* start Extracted information *
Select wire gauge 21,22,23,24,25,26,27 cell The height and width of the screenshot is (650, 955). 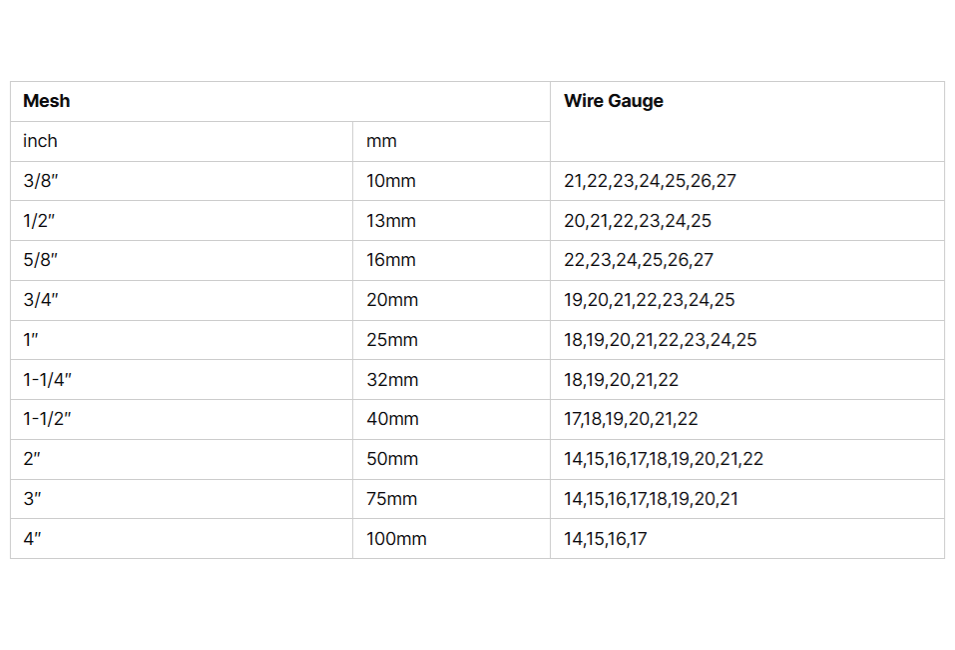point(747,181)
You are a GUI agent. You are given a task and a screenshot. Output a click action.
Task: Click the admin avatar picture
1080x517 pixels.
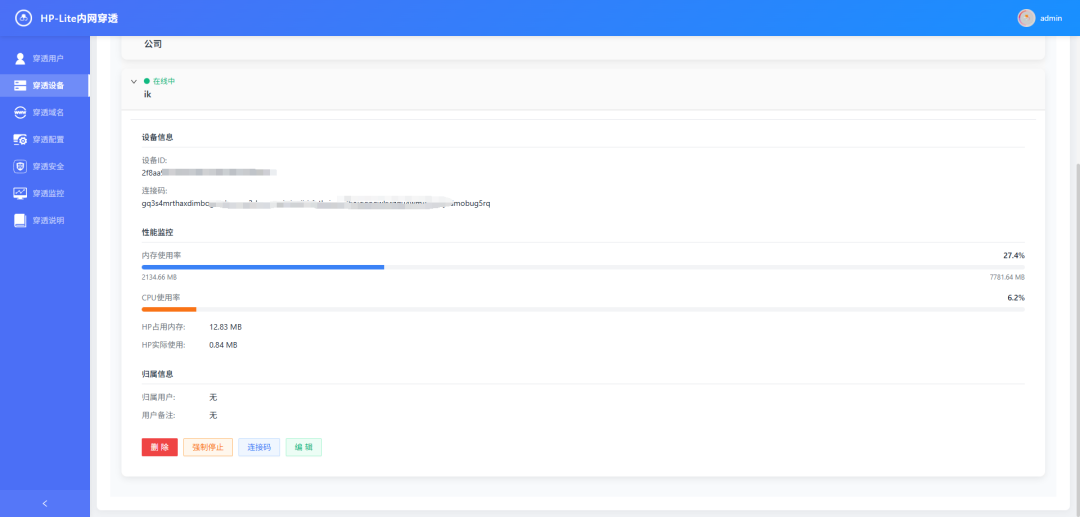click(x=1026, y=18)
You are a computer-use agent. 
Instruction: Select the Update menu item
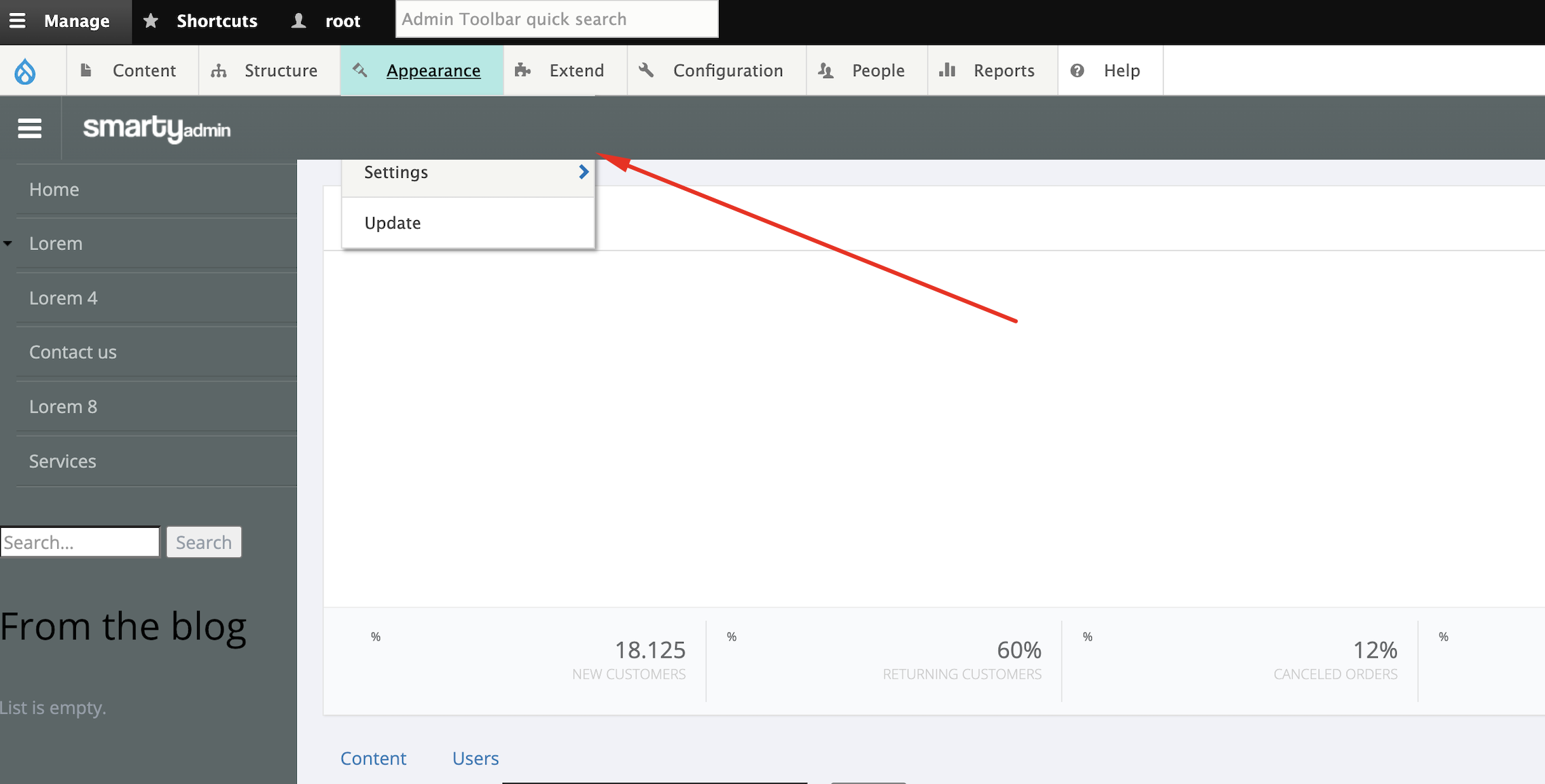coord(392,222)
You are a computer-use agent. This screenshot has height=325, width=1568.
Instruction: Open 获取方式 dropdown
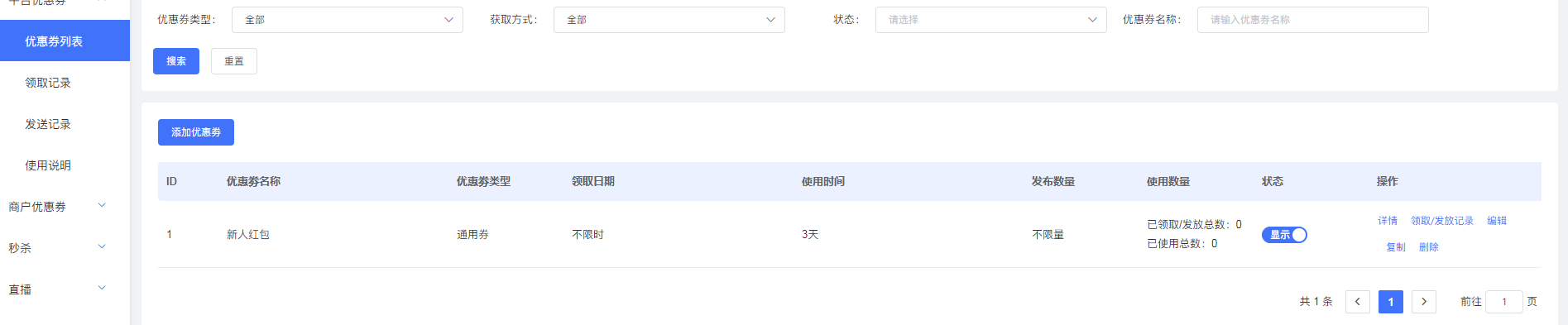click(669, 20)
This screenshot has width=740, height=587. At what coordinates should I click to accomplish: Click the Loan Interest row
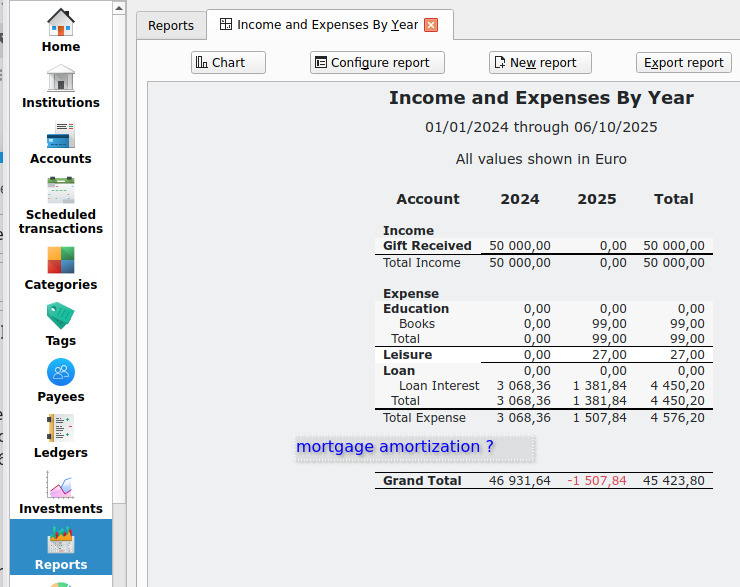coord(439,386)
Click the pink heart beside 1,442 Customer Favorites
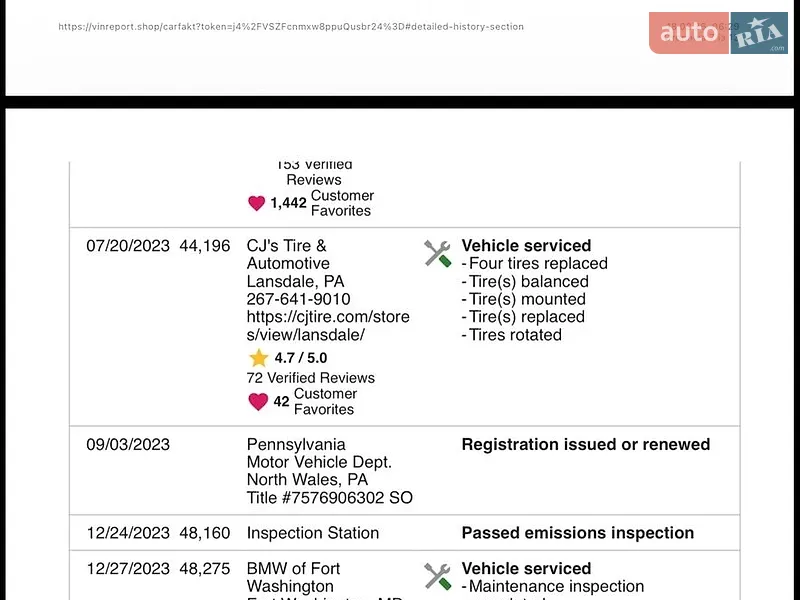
* end Extracted information *
Rewrite the stretch from the line containing "This screenshot has width=740, height=587." through the end of the records, replacing "Loan Interest" with "Mortgage Interest" and keeping everything else the same. Leave the pictures out.

This screenshot has width=740, height=587. At what coordinates should I click to accomplish: Click the Mortgage Interest row
coord(439,386)
Click the pink heart beside 1,442 Customer Favorites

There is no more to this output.